[Provided passage]
Overall, The Funniest Smackdown of all time!

The best 2 things were the Ziggler owning AJ Lee segment and the Sandow-Rhodes Briefcase in the water segment

Ziggler really really owned AJ Lee

CM Punk gave that Joke what he exactly deserved for interrupting, next time said Joke interrupts CM Punk he will get Anaconda Viced, said joke will be gone before year's end!

and Titus O'Neal got inducted into the Hall of Pain, he will think twice before Barking at Henry

The only downside of that SD! was the ADR-RVD match, made ADR look very very weak and cowardly and that is not good!

Had it not been for that it would have been the Greatest Smackdown Ever!

9/10 (had the ADR v RVD match actually been a match and gone on long and all it would be 10/10, but the crappy way to the match knocks it to 9/10)

This monday I expect.....

Cody Rhodes to pay when a furious Damien sandow beats him up unfortunatly

and AJ Lee to brutalize Dolph Ziggler for what happened Friday


----------



## DoubleDeckerBar (Aug 10, 2011)

[Job] Pick up the wrestling forum thread above at the point where it stops, and write the next part.

[Source excerpt]
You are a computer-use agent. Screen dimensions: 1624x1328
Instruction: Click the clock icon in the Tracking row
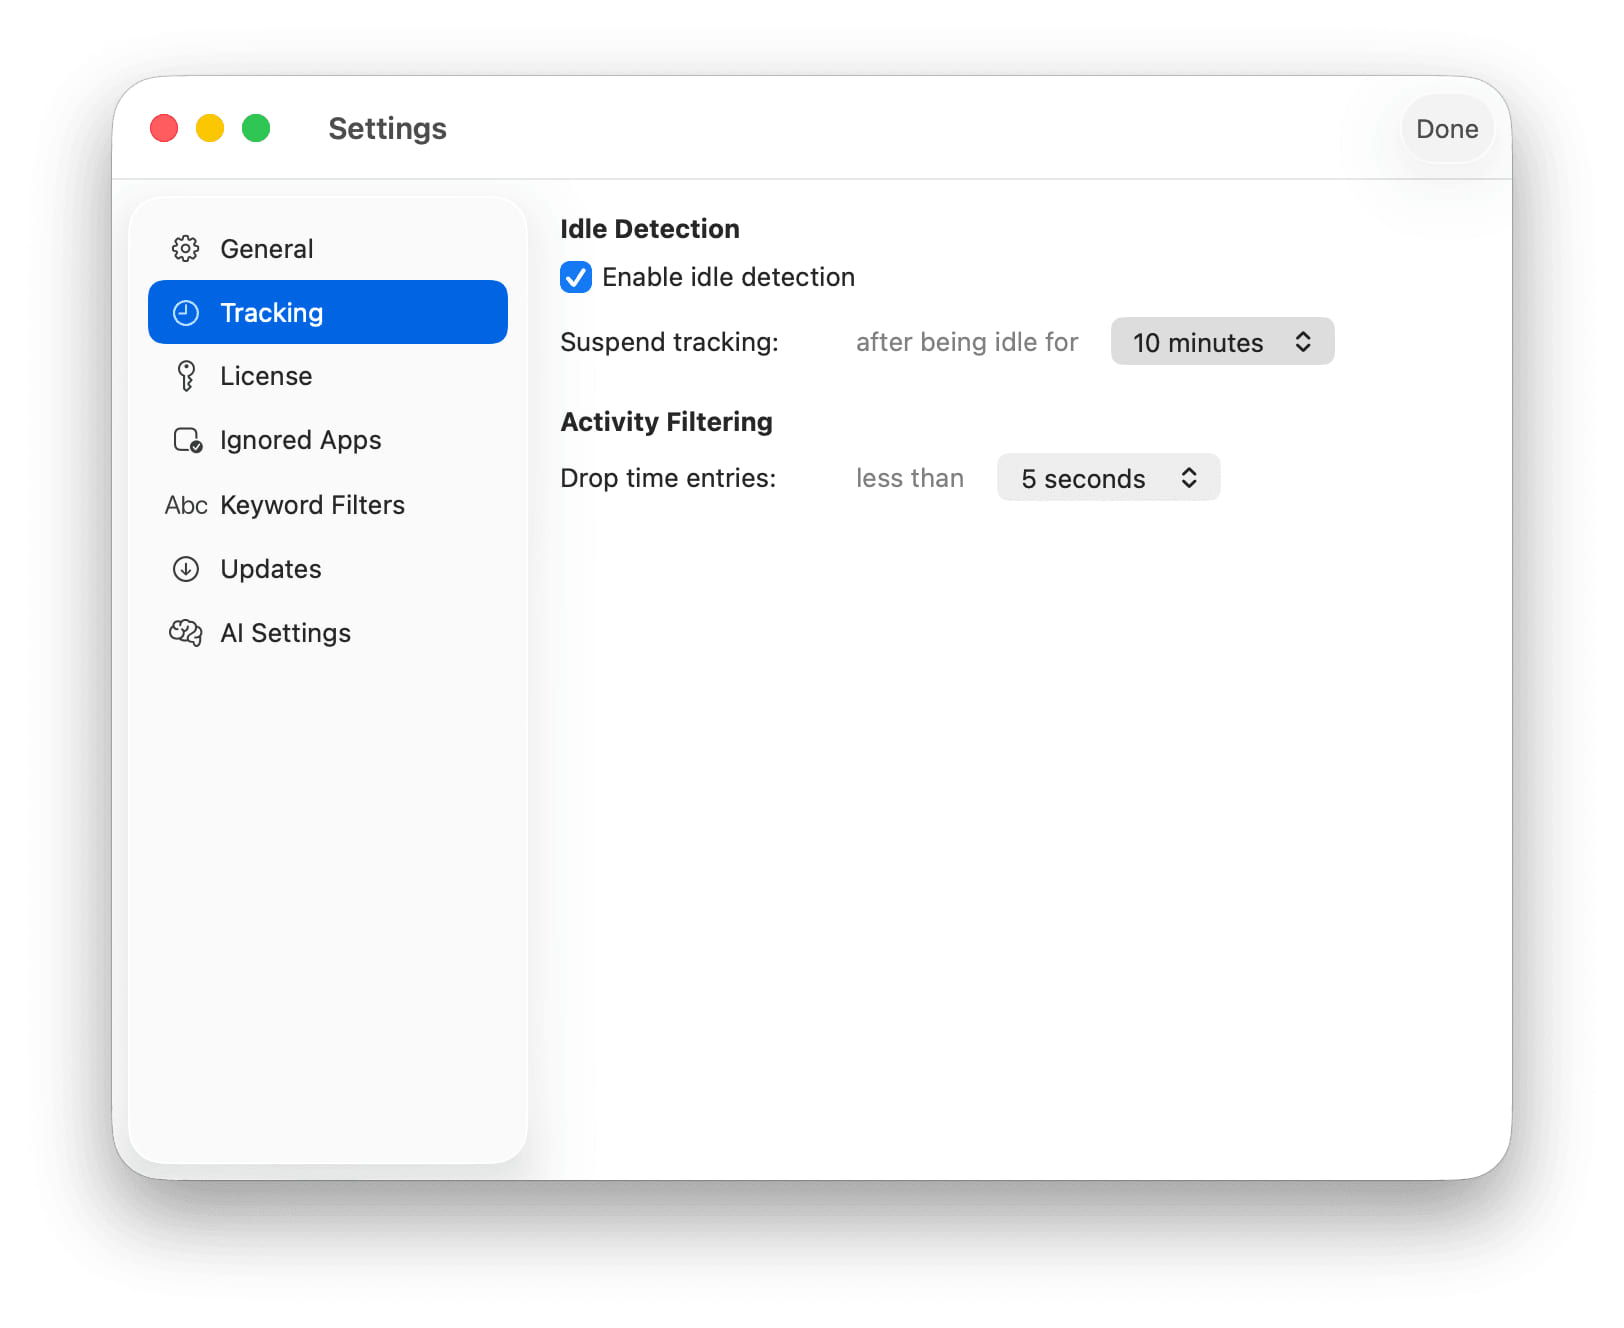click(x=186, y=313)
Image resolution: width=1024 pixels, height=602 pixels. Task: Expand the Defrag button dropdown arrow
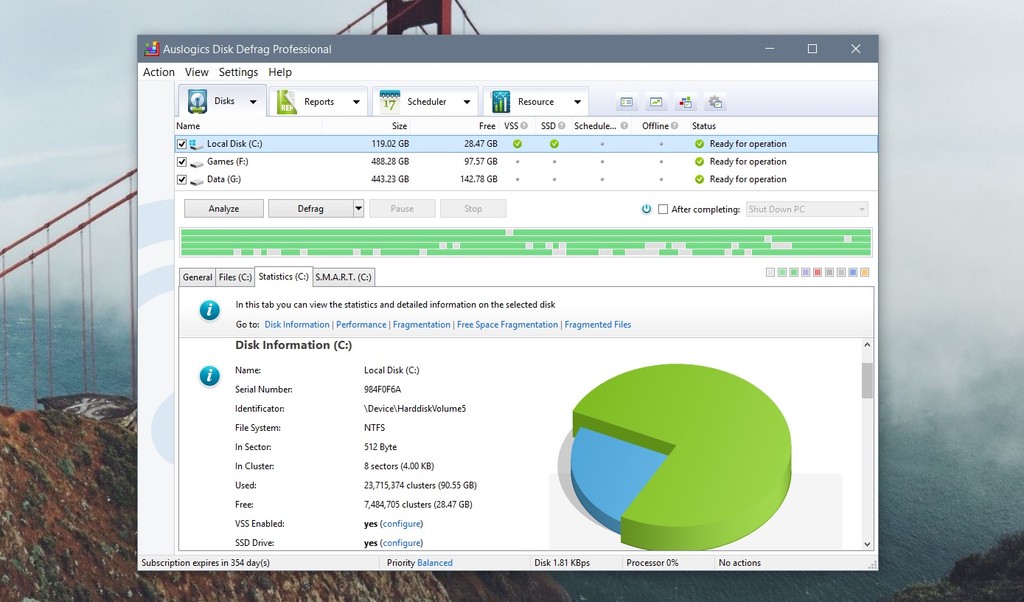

[Output below]
*Re: The WORST SmackDown I have ever sat through*

So we get a Smackdown that actually furthered storylines and developed characters and people on here didn't like it? Color me surprised. WE NEED WRESTLING WRESTLING WRESTLING!!!111!!!!!!

I don't give a shit about wrestling matches on free tv, that's what the PPV's are for, you build the STORYLINE up with the two or more CHARACTERS involved to get people to buy the PPV to watch them fight. It's booking 101. 

Ziggler was really awesome in his segment, actually surprised me, and I'm a fan! Don't even need to mention SanGOAT's work, was really impressed with Del Rio too this week, he plays a great heel. Punk's babyface work has been pretty awesome too. I'm actually looking forward to 'The Best vs. The Beast' even though it won't end well...

All in all, the best Smackdown in a while though, I enjoyed it.


----------



## Arthurgos (Feb 22, 2011)

*Re: The WORST SmackDown I have ever sat through*



ofcccaddy2004 said:


> Subzero I actually thought Raw was great EXCEPT for the Daniel Bryant matches.
> 
> Wow maybe I'm just a different kind of fan haha
> 
> ...


Wait.. I thought it was impossible for a true wrestling fan to consider a Daniel Bryan and Cesaro match only "great". That shit was amazing and deserved more time.


----------



## GreenDude88 (Aug 24, 2012)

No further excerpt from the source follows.